**Work required:**
Return everything in the listing from the line containing "The width and height of the screenshot is (1250, 585)." down to the line containing "[x=633, y=74]", including both of those lines, without changing a single character.

>> START Provided records

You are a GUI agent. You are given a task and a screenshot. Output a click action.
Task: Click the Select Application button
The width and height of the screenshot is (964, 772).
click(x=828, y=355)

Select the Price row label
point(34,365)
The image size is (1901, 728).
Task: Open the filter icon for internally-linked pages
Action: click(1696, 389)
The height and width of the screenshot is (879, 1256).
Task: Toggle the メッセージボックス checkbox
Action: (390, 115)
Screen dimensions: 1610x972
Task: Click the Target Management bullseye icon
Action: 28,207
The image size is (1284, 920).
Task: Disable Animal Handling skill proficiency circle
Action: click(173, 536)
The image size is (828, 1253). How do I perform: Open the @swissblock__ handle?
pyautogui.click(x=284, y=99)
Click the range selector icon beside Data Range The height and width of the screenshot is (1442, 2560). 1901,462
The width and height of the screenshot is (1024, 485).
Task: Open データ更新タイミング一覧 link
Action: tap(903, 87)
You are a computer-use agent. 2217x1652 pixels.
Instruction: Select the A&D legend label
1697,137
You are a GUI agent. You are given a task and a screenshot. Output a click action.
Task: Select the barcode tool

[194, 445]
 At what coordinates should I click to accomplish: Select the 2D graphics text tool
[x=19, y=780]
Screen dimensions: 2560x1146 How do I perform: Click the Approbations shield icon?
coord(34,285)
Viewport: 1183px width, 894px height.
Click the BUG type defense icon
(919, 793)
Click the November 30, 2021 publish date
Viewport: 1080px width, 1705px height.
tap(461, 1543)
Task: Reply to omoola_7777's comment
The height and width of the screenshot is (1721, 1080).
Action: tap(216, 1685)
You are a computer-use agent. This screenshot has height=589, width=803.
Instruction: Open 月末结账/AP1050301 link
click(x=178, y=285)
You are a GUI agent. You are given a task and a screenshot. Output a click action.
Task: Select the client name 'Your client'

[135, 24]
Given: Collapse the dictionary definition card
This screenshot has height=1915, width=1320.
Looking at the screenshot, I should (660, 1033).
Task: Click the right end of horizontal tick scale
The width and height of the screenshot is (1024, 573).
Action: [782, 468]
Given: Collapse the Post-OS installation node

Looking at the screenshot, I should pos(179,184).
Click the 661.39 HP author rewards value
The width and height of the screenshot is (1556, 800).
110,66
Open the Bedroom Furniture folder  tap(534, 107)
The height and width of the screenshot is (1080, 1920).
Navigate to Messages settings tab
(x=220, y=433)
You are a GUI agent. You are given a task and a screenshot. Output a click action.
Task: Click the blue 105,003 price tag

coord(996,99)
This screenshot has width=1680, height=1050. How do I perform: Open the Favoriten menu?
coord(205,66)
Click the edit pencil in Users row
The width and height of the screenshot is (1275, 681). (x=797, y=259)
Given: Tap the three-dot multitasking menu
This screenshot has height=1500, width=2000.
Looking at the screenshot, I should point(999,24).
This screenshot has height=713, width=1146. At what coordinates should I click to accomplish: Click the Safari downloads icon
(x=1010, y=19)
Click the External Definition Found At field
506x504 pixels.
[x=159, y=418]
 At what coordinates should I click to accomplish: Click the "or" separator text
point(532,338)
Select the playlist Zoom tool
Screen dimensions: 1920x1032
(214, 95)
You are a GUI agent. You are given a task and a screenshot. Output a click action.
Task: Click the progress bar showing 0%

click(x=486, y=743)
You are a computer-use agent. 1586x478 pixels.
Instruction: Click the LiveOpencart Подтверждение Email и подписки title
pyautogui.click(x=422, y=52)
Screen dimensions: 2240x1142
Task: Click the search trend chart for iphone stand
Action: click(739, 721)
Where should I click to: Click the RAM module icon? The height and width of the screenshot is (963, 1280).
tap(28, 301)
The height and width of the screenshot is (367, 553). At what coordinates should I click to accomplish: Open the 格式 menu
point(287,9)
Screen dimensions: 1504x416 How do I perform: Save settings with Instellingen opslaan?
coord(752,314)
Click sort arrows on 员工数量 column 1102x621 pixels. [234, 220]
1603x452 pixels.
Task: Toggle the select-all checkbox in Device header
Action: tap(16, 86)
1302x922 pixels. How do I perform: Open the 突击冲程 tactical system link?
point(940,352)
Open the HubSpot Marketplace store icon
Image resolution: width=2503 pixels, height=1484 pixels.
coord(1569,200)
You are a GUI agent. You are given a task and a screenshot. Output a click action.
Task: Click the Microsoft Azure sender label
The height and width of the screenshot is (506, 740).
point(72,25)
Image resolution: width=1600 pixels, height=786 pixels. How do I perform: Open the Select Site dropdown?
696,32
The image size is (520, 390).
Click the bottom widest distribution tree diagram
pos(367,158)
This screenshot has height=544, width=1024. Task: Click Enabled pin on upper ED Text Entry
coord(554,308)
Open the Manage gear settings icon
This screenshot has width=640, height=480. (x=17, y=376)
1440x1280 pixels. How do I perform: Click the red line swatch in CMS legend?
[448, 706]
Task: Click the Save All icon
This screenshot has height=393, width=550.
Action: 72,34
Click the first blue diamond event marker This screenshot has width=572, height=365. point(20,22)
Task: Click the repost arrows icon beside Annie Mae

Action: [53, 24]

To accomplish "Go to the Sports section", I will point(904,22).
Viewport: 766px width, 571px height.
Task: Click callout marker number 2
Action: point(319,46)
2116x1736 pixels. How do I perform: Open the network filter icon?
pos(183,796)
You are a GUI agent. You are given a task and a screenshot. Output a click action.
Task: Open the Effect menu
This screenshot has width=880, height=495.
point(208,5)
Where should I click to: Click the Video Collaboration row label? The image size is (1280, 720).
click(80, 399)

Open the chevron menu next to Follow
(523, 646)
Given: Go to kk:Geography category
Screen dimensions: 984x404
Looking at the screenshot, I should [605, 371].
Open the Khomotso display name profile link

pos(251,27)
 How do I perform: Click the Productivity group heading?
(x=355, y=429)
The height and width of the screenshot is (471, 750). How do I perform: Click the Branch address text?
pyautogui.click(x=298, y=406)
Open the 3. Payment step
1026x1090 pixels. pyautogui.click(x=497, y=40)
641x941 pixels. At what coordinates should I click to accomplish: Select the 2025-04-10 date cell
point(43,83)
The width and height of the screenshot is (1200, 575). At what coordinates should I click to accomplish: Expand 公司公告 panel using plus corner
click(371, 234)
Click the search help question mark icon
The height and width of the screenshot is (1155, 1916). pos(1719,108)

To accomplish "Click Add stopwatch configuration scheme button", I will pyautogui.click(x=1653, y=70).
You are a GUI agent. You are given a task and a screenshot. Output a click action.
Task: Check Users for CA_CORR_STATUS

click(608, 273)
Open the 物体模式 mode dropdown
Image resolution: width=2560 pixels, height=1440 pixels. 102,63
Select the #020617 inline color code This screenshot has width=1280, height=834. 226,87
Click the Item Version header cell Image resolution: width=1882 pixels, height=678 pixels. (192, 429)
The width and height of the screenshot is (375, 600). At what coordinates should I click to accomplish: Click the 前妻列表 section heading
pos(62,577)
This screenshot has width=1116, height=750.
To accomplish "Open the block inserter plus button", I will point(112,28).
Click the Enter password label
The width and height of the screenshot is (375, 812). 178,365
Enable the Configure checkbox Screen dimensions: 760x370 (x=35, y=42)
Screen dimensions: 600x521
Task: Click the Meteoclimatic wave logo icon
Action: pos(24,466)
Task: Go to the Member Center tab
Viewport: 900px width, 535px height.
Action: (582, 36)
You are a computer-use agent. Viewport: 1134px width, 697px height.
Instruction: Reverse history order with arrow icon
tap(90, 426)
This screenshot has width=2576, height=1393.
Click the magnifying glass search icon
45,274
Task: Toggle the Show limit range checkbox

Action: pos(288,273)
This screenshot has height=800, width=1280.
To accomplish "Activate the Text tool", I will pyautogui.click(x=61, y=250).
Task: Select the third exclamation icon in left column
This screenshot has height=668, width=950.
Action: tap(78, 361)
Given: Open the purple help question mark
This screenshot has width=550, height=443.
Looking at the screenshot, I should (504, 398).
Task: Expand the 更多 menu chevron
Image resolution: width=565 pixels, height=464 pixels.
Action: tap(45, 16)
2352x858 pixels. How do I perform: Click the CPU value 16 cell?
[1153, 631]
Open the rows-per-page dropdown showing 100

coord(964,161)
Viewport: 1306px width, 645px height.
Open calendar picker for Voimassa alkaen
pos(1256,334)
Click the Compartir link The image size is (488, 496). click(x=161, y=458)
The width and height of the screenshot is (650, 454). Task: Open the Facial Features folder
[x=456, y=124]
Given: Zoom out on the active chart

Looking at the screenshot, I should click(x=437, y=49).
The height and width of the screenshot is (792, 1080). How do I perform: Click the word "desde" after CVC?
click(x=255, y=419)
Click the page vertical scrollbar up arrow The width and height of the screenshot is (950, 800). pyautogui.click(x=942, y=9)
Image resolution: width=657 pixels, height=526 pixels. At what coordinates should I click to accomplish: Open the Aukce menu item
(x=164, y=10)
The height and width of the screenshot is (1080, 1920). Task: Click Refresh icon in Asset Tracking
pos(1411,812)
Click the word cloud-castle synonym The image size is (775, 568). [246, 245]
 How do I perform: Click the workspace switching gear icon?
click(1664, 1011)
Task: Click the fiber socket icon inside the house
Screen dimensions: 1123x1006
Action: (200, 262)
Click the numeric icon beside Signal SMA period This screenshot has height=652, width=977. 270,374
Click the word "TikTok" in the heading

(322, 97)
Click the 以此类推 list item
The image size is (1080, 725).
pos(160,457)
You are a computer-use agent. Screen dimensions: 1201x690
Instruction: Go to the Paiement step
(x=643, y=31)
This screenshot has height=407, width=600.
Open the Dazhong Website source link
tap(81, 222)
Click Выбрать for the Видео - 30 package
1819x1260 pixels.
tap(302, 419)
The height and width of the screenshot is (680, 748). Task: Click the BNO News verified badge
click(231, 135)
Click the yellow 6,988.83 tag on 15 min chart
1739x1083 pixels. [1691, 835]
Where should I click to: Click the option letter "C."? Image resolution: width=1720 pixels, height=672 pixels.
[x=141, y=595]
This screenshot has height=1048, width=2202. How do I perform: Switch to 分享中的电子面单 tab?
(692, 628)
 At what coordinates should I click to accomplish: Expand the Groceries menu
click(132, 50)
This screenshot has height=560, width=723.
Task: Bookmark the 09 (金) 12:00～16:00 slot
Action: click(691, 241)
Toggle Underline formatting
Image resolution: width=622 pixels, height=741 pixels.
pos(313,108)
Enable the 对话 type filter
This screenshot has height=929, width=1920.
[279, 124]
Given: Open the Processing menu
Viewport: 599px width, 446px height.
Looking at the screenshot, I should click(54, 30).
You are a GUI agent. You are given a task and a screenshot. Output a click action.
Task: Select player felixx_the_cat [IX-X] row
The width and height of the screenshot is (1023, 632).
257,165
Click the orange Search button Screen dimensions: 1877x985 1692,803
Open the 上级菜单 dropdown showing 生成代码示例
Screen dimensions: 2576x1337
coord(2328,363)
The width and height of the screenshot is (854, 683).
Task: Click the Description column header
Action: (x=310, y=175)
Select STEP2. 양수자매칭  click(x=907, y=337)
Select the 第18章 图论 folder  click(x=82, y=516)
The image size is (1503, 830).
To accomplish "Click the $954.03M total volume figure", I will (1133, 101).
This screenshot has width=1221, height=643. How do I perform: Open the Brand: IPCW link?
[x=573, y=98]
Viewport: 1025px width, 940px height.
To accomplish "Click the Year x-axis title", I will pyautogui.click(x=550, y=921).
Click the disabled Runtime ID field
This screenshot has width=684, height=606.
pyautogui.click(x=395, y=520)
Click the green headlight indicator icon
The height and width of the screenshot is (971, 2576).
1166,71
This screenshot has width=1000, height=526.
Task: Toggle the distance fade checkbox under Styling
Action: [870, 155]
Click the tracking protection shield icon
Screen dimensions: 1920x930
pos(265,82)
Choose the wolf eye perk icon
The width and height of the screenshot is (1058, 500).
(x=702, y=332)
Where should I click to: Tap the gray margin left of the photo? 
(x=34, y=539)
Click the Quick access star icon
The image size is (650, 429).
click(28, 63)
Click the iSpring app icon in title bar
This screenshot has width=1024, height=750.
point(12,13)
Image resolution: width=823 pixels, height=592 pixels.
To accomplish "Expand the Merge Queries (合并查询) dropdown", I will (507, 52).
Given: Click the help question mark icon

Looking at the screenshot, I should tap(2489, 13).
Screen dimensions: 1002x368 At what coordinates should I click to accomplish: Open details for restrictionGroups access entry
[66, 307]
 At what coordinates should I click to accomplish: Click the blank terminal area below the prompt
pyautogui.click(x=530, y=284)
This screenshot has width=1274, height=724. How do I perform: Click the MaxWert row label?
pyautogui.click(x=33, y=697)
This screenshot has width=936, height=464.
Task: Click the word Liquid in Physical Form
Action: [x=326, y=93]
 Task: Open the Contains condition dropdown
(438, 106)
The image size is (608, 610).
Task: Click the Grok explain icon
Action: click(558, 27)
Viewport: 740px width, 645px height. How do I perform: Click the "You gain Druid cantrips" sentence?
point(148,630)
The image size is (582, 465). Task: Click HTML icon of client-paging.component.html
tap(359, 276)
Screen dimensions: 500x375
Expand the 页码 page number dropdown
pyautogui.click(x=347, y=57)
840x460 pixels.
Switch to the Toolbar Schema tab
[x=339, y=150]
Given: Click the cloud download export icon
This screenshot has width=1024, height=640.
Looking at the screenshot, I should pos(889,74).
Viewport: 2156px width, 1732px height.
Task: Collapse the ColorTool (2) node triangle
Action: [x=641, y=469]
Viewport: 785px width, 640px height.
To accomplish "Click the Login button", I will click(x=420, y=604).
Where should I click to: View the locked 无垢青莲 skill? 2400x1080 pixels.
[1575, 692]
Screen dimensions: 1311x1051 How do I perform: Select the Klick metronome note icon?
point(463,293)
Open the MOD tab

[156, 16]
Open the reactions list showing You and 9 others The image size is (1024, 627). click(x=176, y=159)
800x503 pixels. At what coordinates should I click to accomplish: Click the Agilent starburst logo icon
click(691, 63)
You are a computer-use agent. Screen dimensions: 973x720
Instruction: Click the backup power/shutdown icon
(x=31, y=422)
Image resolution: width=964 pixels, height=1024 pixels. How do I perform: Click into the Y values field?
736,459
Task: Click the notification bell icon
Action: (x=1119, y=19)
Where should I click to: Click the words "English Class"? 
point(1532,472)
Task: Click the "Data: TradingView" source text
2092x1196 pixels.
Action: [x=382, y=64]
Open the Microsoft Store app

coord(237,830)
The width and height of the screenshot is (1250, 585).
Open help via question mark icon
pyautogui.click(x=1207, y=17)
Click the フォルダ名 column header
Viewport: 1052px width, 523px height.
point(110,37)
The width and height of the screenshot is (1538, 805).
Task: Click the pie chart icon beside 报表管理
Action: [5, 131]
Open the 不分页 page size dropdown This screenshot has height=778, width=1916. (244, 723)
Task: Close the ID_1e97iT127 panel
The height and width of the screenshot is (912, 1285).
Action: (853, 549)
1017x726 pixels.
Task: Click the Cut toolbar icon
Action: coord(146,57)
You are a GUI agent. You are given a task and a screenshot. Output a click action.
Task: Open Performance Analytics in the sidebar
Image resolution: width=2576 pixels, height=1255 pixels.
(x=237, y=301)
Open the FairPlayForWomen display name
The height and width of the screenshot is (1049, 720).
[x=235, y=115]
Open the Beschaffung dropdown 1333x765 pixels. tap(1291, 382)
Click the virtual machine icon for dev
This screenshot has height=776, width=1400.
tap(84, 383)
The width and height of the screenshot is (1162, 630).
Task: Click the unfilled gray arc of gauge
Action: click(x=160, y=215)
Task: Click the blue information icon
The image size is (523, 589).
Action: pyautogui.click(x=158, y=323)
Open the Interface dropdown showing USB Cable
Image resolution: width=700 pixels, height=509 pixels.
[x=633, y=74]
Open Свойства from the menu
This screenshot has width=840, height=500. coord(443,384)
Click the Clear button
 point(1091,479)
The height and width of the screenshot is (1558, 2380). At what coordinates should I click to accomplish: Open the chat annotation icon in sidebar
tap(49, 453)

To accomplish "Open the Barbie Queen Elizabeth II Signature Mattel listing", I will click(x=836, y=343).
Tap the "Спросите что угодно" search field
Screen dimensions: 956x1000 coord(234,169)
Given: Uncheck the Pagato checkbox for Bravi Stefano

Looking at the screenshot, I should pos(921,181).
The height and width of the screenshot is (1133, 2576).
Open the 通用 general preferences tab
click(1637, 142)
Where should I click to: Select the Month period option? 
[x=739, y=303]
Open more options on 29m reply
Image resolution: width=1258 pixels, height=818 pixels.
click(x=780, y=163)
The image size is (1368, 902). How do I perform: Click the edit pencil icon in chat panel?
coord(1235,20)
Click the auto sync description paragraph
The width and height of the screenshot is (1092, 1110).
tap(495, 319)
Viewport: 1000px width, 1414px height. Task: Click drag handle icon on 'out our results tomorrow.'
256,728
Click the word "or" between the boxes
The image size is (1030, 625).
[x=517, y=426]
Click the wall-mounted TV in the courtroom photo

>> END Provided records

**Response to this task:**
The width and height of the screenshot is (1250, 585).
Open help via question mark icon
pyautogui.click(x=1207, y=17)
Click the フォルダ名 column header
Viewport: 1052px width, 523px height.
point(110,37)
The width and height of the screenshot is (1538, 805).
Task: Click the pie chart icon beside 报表管理
Action: [5, 131]
Open the 不分页 page size dropdown This screenshot has height=778, width=1916. (244, 723)
Task: Close the ID_1e97iT127 panel
The height and width of the screenshot is (912, 1285).
Action: (853, 549)
1017x726 pixels.
Task: Click the Cut toolbar icon
Action: coord(146,57)
You are a GUI agent. You are given a task and a screenshot. Output a click action.
Task: Open Performance Analytics in the sidebar
Image resolution: width=2576 pixels, height=1255 pixels.
(x=237, y=301)
Open the FairPlayForWomen display name
The height and width of the screenshot is (1049, 720).
[x=235, y=115]
Open the Beschaffung dropdown 1333x765 pixels. tap(1291, 382)
Click the virtual machine icon for dev
This screenshot has height=776, width=1400.
tap(84, 383)
The width and height of the screenshot is (1162, 630).
Task: Click the unfilled gray arc of gauge
Action: click(x=160, y=215)
Task: Click the blue information icon
The image size is (523, 589).
Action: pyautogui.click(x=158, y=323)
Open the Interface dropdown showing USB Cable
Image resolution: width=700 pixels, height=509 pixels.
[x=633, y=74]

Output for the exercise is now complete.